Solving a Simple Log Problem: 4^x + 4^-x = 5/2

[courtrigrad]

Hello,

I need help with this problem:


4^x + 4^-x = 5/2

My Solution: (Assume we use log with base 4)

log ( 4^x + 4^-x) = log(5/2)

= log (4^0) = log (5/2) ?


I don't see what I am doing wrong. I used the Product Rule.

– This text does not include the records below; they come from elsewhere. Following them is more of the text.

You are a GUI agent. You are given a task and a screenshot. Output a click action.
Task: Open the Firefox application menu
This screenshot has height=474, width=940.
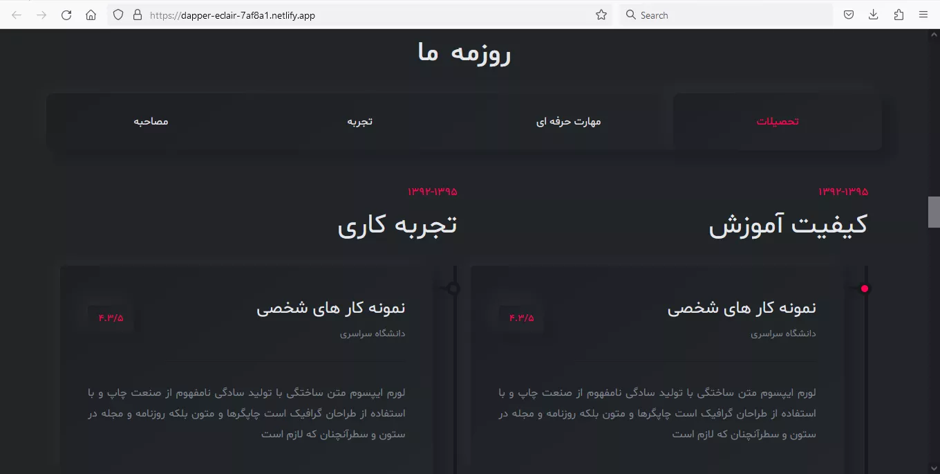(x=923, y=15)
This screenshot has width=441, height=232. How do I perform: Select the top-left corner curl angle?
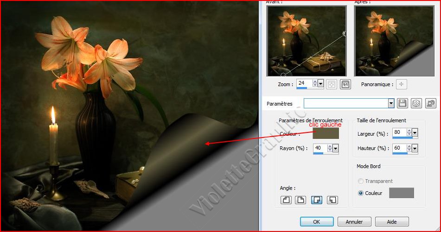pyautogui.click(x=286, y=200)
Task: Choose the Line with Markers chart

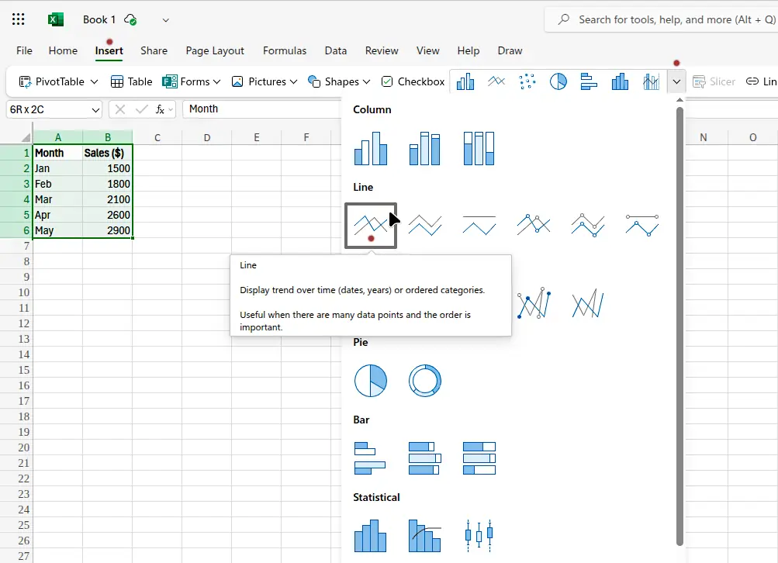Action: (533, 226)
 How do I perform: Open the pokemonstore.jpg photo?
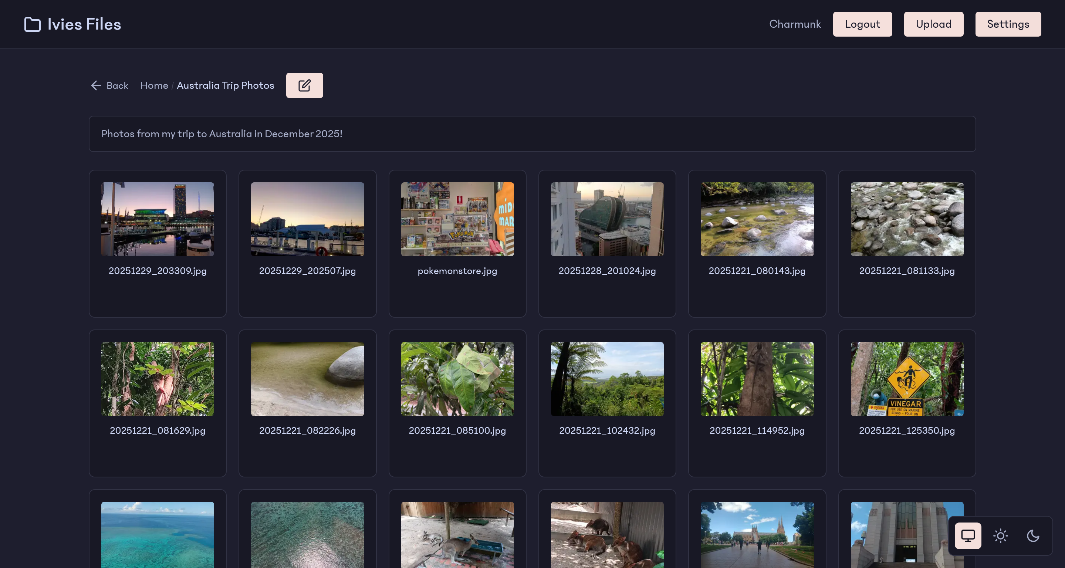457,220
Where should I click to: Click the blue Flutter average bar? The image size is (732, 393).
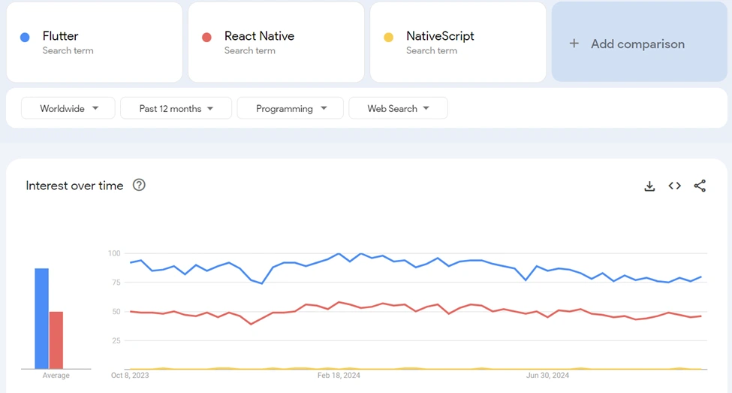point(41,319)
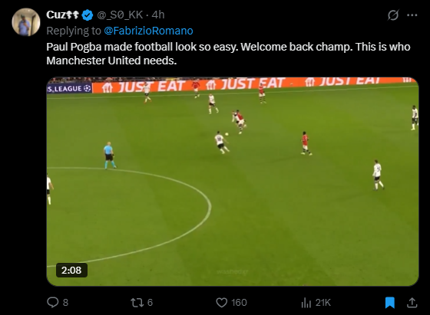Open the reply speech bubble icon
This screenshot has height=315, width=430.
[x=53, y=303]
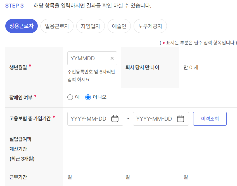
Task: Click the 이력조회 lookup button
Action: click(210, 118)
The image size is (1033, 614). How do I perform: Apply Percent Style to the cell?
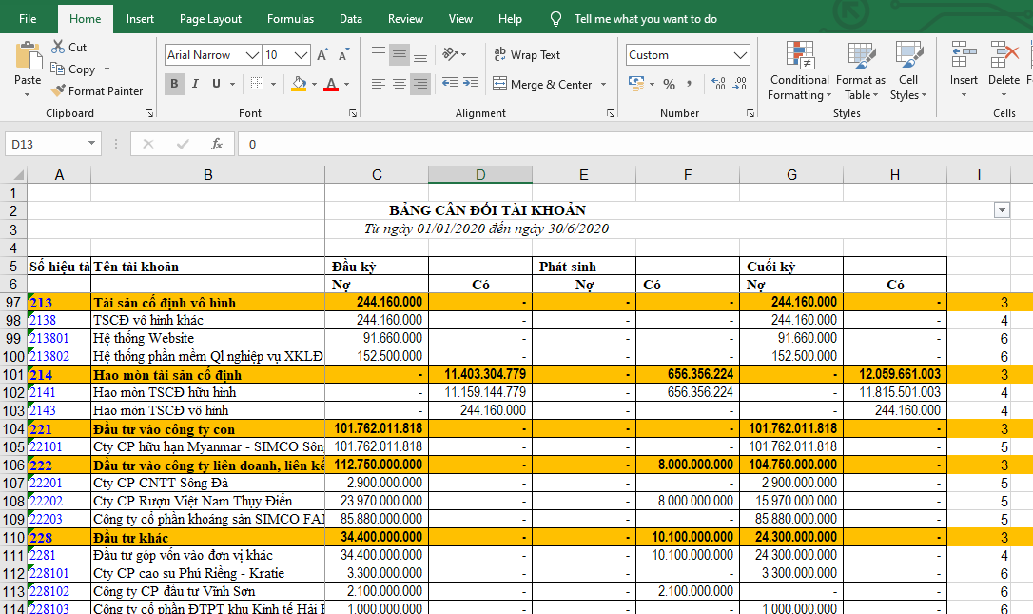pos(669,85)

Any help would be greatly appreciated.

Thanks

 

[Pyrrhus]

How about this

$$(4^x)(4^x) + (4^-^x)(4 ^x) = \frac{5}{2}(4^x)$$

Maybe i should arrange

$$(4^x)^2 + 1 = \frac{5}{2}(4^x)$$

$$x= 4^x$$

$$x^2 + 1 = \frac{5}{2}x$$

 

[Leong]

$$\begin{multline*} \begin{split} &log(AB)=log\ A+log\ B\\ &There\ isn't\ anything\ like\ this:\\ &log(A+B)=log(AB)\\ &4^x+4^{-x}=4^x+\frac{1}{4^x}=\frac{4^{2x}+1}{4^x}\\ &4^x*4^{-x}=4^{x-x}=1\\ \end{split} \end{multline*}$$

 

[recon]

How about this

$$(4^x)(4^x) + (4^-^x)(4 ^x) = \frac{5}{2}(4^x)$$

Maybe i should arrange

$$(4^x)^2 + 1 = \frac{5}{2}(4^x)$$

$$x= 4^x$$

$$x^2 + 1 = \frac{5}{2}x$$

$$x= 4^x$$ should not be used. I see where you are going here. But this is wrong. Instead we should assign it to a different variable like $$y= 4^x$$. So,

$$y^2 + 1 = \frac{5}{2}y$$

 

[Pyrrhus]

It's true, i was just reminding him of Ax^2 + Bx + C, but thanks for pointing it out.